## Fragment dokumentu:
===============

W mieszkaniówce nie tak źle, jak się spodziewano
Od lekkich po drastyczne – takie spadki zanotowali deweloperzy z GPW w objętym lockdownem II kwartale. Wiele wskazuje, że po początkowym szoku wciąż będzie dużo chętnych na mieszkania. ADAM ROGUSKI
W II kwartale łączna sprzedaż 16 deweloperów związanych z rynkiem kapitałowym wyniosła prawie 4 tys. lokali. Firmy nie mają spójnego systemu raportowania, ale można uznać, że w większości chodzi o umowy deweloperskie netto (nowe minus zerwane). W zestawieniu brakuje dużego gracza, firmy Robyg, która do zamknięcia tego wydania „Rz" nie opublikowała rezultatów.

===============

## Zbiór danych:
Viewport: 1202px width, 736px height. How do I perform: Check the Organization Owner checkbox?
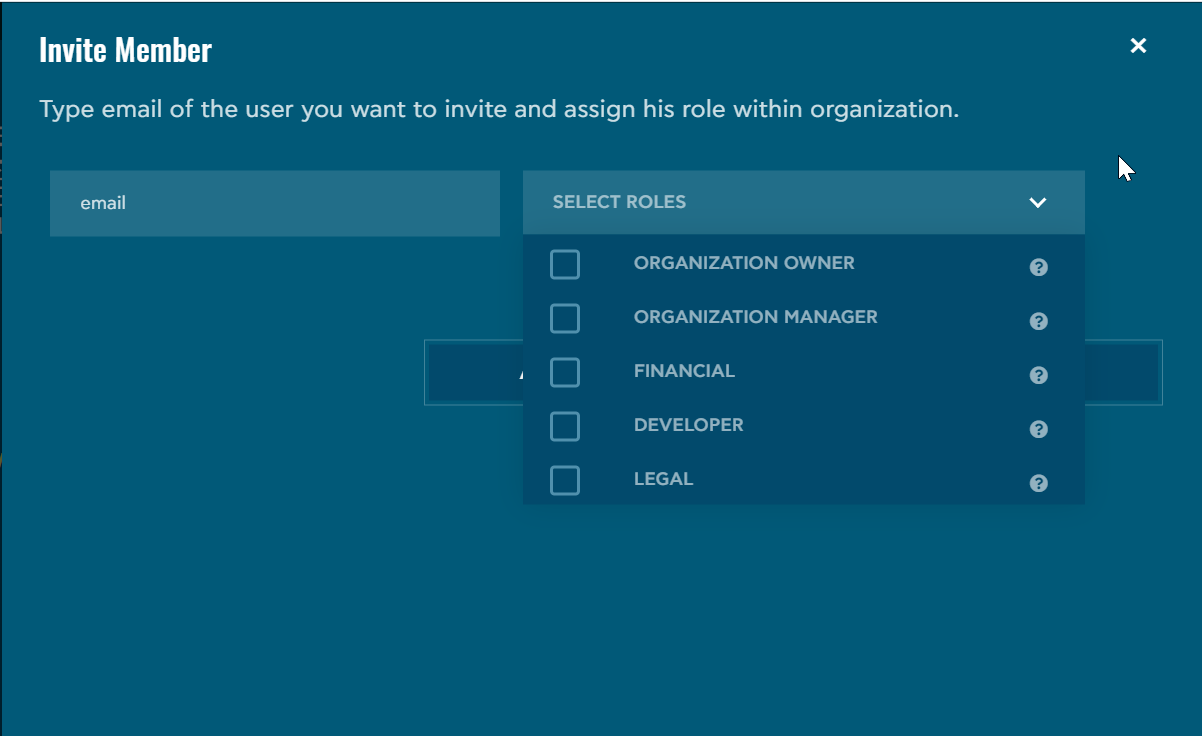565,265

===============

## Polecenie:
Przedstaw jako krótką listę akapit fragmentu dokumentu, który zaczyna się od słów „W II kwartale łączna sprzedaż”, i zachowaj jego najważniejsze fakty.

## Wynik ćwiczenia:
- W II kwartale 16 deweloperów związanych z rynkiem kapitałowym sprzedało łącznie prawie 4 tys. lokali.
- Firmy nie mają spójnego systemu raportowania. Dane to jednak w większości umowy deweloperskie netto (nowe minus zerwane).
- W zestawieniu brakuje firmy Robyg, która nie opublikowała wyników do zamknięcia wydania „Rz”.